Its officials fear that the programme would get mired in malpractices due to highly subsidised prices of food grains. A senior cabinet member, who saw the presentation, said the department requested an additional staff of 2,345 employees for the implementation of the programme and Rs 85 crore annually for paying salaries and allowances. In addition, Rs 14 crore would be needed for resurrecting 11,835 ration shops, out of the existing 50,645 shops, to make them economically viable and that state might require equal number of additional shops after December 1.

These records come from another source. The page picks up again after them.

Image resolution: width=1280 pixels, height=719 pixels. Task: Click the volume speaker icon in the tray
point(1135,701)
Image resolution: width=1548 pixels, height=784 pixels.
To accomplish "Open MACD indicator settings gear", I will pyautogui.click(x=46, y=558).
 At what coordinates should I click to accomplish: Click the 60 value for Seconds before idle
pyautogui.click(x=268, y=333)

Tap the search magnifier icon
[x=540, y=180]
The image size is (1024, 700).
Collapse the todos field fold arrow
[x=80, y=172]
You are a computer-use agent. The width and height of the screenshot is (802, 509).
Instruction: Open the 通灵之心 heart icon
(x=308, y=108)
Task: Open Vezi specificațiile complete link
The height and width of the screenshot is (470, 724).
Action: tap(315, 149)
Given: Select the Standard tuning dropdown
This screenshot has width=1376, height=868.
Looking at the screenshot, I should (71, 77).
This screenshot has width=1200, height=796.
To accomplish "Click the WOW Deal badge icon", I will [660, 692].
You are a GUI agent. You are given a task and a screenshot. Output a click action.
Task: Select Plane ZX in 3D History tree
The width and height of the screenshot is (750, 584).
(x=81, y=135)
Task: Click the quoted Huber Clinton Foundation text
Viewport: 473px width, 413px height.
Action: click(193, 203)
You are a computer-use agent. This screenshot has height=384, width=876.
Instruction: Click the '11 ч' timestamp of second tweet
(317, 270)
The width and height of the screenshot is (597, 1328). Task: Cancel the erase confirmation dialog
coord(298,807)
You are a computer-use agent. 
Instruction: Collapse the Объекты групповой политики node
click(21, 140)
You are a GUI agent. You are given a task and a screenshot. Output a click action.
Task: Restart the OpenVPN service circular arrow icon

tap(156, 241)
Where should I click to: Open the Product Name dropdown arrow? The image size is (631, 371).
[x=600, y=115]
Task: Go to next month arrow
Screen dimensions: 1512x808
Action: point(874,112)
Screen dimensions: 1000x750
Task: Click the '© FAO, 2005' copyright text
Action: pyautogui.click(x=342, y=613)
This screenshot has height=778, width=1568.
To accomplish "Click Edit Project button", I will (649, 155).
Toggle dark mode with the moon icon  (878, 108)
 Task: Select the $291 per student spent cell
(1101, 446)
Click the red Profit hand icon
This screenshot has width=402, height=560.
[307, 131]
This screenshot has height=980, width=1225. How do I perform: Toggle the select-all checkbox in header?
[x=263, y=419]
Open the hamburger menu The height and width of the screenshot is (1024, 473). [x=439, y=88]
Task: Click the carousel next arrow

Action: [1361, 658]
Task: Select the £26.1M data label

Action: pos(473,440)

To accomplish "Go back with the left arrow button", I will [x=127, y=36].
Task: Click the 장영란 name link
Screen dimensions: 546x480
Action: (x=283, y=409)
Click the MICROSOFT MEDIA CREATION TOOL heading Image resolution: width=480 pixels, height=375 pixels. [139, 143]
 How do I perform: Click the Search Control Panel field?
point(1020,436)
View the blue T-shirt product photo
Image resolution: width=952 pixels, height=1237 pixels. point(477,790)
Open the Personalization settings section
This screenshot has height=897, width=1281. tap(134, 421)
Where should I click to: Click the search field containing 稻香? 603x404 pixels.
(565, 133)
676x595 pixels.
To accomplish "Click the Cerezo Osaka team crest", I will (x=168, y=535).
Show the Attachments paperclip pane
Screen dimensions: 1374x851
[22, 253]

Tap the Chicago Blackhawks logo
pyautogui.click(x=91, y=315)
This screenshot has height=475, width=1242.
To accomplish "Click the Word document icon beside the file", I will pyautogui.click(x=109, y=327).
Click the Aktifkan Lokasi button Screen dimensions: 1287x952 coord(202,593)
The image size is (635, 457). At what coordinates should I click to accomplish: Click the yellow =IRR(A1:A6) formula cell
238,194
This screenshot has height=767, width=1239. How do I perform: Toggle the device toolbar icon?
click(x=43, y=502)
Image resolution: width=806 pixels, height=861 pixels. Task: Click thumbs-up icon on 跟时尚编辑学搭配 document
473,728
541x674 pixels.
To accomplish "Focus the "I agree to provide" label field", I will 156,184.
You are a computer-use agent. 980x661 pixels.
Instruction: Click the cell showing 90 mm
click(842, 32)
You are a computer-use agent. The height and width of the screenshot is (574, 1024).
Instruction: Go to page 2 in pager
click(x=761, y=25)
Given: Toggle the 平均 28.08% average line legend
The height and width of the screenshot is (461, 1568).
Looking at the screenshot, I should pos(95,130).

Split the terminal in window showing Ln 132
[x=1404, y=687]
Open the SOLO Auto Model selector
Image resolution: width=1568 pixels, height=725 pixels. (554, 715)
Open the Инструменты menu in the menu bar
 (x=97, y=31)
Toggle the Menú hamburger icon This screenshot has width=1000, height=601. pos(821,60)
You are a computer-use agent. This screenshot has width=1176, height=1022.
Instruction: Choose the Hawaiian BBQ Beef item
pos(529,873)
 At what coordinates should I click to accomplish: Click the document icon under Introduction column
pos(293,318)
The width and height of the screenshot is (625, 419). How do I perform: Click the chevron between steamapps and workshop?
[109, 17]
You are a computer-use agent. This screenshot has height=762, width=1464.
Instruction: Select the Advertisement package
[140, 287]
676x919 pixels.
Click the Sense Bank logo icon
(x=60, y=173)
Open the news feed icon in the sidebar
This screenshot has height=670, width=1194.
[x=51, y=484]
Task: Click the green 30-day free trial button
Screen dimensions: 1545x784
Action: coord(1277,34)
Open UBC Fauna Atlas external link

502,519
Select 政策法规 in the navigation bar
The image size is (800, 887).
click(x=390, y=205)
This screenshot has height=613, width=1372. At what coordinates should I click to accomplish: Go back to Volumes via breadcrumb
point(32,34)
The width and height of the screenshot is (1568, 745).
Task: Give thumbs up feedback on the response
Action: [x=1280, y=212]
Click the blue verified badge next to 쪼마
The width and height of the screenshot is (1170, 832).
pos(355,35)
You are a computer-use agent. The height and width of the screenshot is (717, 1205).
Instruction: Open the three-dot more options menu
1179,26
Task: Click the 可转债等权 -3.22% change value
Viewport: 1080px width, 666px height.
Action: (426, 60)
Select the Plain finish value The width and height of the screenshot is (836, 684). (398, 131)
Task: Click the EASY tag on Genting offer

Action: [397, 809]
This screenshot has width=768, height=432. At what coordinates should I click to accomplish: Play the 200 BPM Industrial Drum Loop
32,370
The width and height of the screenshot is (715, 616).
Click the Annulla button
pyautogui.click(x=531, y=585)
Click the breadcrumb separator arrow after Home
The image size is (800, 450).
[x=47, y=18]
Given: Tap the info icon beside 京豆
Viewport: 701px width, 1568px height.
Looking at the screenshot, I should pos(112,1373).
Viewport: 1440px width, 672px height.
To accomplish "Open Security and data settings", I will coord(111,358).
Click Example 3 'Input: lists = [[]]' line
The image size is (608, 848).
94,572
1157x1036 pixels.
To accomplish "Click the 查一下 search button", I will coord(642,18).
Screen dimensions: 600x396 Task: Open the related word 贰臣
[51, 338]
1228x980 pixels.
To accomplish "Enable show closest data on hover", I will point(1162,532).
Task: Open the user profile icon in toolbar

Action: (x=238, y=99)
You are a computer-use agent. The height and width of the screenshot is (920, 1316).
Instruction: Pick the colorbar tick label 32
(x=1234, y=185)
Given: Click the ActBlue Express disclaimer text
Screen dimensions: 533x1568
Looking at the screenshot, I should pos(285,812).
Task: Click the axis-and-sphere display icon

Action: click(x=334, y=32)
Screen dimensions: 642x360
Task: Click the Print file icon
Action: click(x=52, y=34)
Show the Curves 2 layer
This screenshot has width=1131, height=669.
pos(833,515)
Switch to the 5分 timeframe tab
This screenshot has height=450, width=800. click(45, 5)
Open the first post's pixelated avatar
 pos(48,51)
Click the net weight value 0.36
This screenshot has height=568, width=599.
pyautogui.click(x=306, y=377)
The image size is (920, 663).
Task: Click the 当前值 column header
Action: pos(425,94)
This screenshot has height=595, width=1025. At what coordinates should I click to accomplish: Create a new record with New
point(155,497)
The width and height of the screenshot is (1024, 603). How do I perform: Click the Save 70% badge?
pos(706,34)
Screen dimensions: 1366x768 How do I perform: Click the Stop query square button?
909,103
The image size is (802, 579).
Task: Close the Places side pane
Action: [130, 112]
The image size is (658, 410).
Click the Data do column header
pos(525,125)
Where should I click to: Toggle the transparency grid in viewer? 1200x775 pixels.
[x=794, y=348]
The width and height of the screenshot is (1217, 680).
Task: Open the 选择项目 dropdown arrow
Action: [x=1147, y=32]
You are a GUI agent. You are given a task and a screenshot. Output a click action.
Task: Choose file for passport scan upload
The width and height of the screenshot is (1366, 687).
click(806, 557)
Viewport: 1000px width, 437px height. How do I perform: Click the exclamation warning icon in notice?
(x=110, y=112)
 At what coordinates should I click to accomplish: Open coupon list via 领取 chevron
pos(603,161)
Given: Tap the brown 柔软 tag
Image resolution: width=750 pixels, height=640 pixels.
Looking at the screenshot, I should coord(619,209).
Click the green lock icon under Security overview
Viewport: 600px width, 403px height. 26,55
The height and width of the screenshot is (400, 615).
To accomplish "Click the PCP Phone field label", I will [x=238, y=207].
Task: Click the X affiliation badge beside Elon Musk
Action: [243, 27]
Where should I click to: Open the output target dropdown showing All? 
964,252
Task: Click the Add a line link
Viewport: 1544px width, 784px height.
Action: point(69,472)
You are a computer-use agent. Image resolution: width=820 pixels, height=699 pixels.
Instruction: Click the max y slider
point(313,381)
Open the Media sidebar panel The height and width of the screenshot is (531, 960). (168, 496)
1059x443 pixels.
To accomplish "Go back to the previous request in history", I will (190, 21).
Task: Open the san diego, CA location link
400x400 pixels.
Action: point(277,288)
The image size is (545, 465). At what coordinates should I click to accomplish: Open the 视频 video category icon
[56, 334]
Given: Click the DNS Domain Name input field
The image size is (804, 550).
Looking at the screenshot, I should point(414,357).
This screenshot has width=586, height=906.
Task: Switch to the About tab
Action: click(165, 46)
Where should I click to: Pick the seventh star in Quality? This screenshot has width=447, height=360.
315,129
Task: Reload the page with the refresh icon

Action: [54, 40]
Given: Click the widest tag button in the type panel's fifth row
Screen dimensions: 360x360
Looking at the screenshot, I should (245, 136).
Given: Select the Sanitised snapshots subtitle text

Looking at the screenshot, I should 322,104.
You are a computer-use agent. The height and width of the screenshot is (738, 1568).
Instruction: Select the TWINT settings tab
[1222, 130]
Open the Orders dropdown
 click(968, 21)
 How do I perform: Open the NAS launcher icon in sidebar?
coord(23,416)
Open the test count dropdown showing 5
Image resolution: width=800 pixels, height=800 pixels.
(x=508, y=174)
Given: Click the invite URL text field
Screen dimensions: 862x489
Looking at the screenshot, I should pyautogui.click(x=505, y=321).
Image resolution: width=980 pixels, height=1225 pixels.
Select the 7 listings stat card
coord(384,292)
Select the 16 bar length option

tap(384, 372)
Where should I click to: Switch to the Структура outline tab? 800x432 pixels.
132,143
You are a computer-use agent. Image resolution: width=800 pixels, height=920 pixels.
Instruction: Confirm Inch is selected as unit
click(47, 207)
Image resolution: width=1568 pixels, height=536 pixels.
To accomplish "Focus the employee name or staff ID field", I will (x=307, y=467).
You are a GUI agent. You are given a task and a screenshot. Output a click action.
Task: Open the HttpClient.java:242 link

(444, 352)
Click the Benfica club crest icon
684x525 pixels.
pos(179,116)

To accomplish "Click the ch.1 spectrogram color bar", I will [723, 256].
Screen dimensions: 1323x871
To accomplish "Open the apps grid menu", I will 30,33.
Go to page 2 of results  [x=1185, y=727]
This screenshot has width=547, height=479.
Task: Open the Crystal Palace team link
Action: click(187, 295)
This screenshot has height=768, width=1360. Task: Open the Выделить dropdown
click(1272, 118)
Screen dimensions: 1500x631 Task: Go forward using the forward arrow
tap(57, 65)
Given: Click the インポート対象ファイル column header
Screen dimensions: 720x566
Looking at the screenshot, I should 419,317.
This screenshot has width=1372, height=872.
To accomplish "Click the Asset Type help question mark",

Another contentious issue the state would have to deal with is the selection of rightful beneficiaries. While the number of beneficiaries from rural areas would go up by 45 lakh, the number in urban areas was set to see a drop of 1.5 crore, mentioned officials in the presentation. Sources said ministers, after watching the presentation, argued that they might lose the elections.
While the department estimated that about 56.57 lakh people from Mumbai and Thane might get axed from the existing list of beneficiaries, it did offer solutions to lessen the damage. It proposed that the list of beneficiaries be finalised only after verifying how many ration card holders consumed their quota of food grains from shops in the last 12 months. It also suggested that beneficiaries from urban areas should exclude -- income tax payers, those claiming pension of over a lakh per year, employees of the state and central government and those who stay in their own flats or on rent.
For beneficiaries from rural areas, the department suggested exclusion of those owning tractors and costly harvesting equipment, owners of three and four-wheelers and farmers with one hectare of irrigated land. It also suggested making the list of the beneficiaries public before the scheme was launched on December 1.